L’oeuvre dédiée au Web
L’histoire de l’art dans les aéroports a été sélectionnée par la première Biennale d’art contemporain de Montréal (1998). Une histoire de l’art stéréotypée à souhait, réduite à quelques schémas pictographiques animés et inanimés. Si le carré blanc sur fond blanc de Malevitch convient parfaitement à ce type d’exercice, que choisir, par contre, pour représenter (sur un panneau routier par exemple) Cézanne ou les frères Lumière? Cosic nous le donne en mille dans cette oeuvre qu comporte deux facettes: la première critique le statisme de l’histoire de l’art; l’autre pointe sur l’aspect touristique des grands événements muséaux. Rafraîchissant. Cosic présente aussi une version de cette oeuvre pour les non-voyants, sons et imagerie adaptée à l’appui (ascii history of art for the blind).
Un artiste pour le moins enjoué à l’idée de réorganiser les idées préconçues quelles qu’elles soient. Dans cette même ligne d’attaque, on lui doit le célèbre vol du site de la Documenta X de Kassel (1998). Quelques heures avant le retrait officiel du site sur l’interréseau, Cosic déclare alors qu’il pompera celui-ci en son entier pour le faire vivre sur un autre serveur, le perpétuer. Une autre façon de contrer l’exclusivité (une valeur de richesse dans le monde de l’art) en multipliant ou en régénérant les données numériques. Nous voilà au coeur de la problématique du numérique, sa virtualité intrinsèque et son ubiquité.
Les responsables de la Documenta n’avaient, semble-t-il, d’autres choix que de paisiblement constater l’usurpation. Le fait que cet événement n’ait pas fait grand bruit du côté des responsables de la Documenta tend à corroborer la validité du principe d’universalité, implicite à l’interréseau. Ce geste, peu ou pas réclamé par les médias officiels du monde de l’art, tend à démontrer que les actions virtuelles n’ont pas encore la force d’impact qui leur permettrait de s’inscrire dans le discours. Pourtant, dans un contexte concret, ce type d’intervention en aurait ébranlé plus d’un.

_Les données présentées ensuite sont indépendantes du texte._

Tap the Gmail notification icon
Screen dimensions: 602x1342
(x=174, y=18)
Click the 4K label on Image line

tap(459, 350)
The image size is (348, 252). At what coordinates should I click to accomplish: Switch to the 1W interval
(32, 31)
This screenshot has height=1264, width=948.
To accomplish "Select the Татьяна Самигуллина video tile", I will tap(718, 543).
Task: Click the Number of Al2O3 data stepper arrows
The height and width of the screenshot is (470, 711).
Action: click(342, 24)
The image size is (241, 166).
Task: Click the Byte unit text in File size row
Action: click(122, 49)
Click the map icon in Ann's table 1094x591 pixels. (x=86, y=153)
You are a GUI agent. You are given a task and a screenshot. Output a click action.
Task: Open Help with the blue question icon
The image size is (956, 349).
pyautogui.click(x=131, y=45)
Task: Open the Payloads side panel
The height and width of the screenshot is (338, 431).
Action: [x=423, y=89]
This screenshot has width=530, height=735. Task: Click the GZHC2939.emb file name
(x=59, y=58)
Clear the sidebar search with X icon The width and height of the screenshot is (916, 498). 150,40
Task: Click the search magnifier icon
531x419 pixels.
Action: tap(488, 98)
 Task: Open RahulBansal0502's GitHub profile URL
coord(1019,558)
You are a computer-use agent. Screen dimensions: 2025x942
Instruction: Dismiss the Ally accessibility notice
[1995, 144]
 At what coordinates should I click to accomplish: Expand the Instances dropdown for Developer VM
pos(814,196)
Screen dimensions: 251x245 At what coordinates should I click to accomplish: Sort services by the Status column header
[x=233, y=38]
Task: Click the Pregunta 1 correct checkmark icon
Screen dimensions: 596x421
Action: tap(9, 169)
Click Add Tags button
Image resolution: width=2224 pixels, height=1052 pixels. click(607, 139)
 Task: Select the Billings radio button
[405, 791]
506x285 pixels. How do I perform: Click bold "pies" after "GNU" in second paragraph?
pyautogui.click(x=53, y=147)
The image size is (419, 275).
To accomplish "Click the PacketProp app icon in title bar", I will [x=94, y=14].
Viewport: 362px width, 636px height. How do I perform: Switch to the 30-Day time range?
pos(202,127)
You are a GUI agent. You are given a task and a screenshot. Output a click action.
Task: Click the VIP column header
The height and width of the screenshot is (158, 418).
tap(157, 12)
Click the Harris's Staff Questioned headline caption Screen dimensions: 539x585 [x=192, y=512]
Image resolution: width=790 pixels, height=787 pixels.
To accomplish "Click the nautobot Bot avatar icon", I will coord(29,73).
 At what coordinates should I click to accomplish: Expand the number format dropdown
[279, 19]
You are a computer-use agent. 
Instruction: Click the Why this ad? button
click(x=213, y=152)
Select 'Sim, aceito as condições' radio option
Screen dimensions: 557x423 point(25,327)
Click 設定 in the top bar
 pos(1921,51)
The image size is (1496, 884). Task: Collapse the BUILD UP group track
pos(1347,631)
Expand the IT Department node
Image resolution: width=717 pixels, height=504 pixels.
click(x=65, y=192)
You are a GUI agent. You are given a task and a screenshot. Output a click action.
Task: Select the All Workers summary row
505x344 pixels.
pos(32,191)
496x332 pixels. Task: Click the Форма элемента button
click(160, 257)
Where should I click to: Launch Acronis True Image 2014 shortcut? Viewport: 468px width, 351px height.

Cosic est aussi un pasticheur. Dans son clin d’oeil à Jodi, intitulé Jodiblink, on assiste à de multiples tremblements d’images qui puisent dans l’iconographie HTML de Jodi. Metablink, une véritable performance HTML à l’écran, présente une grille de cases dans lesquelles le noir et le blanc clignotent ou fusionnent, créant ainsi une suite ininterrompue d’événements visuels. Bunker (pyjama) est une variante des précédentes, soit une succession de bandes verticales en multifenêtrage qu’on a le loisir de déplacer ad infinitum. Ce type d’oeuvre est basé sur le langage HTML (un langage de présentation, de mise en forme), il est abordé ici comme un véritable matériau à partir duquel l’oeuvre s’élabore. Ce travail de création diffère d’une production artistique utilisant la programmation proprement informatique (le Java ou le langage C), comme on peut le constater dans les oeuvres de Sawad Brooks par exemple.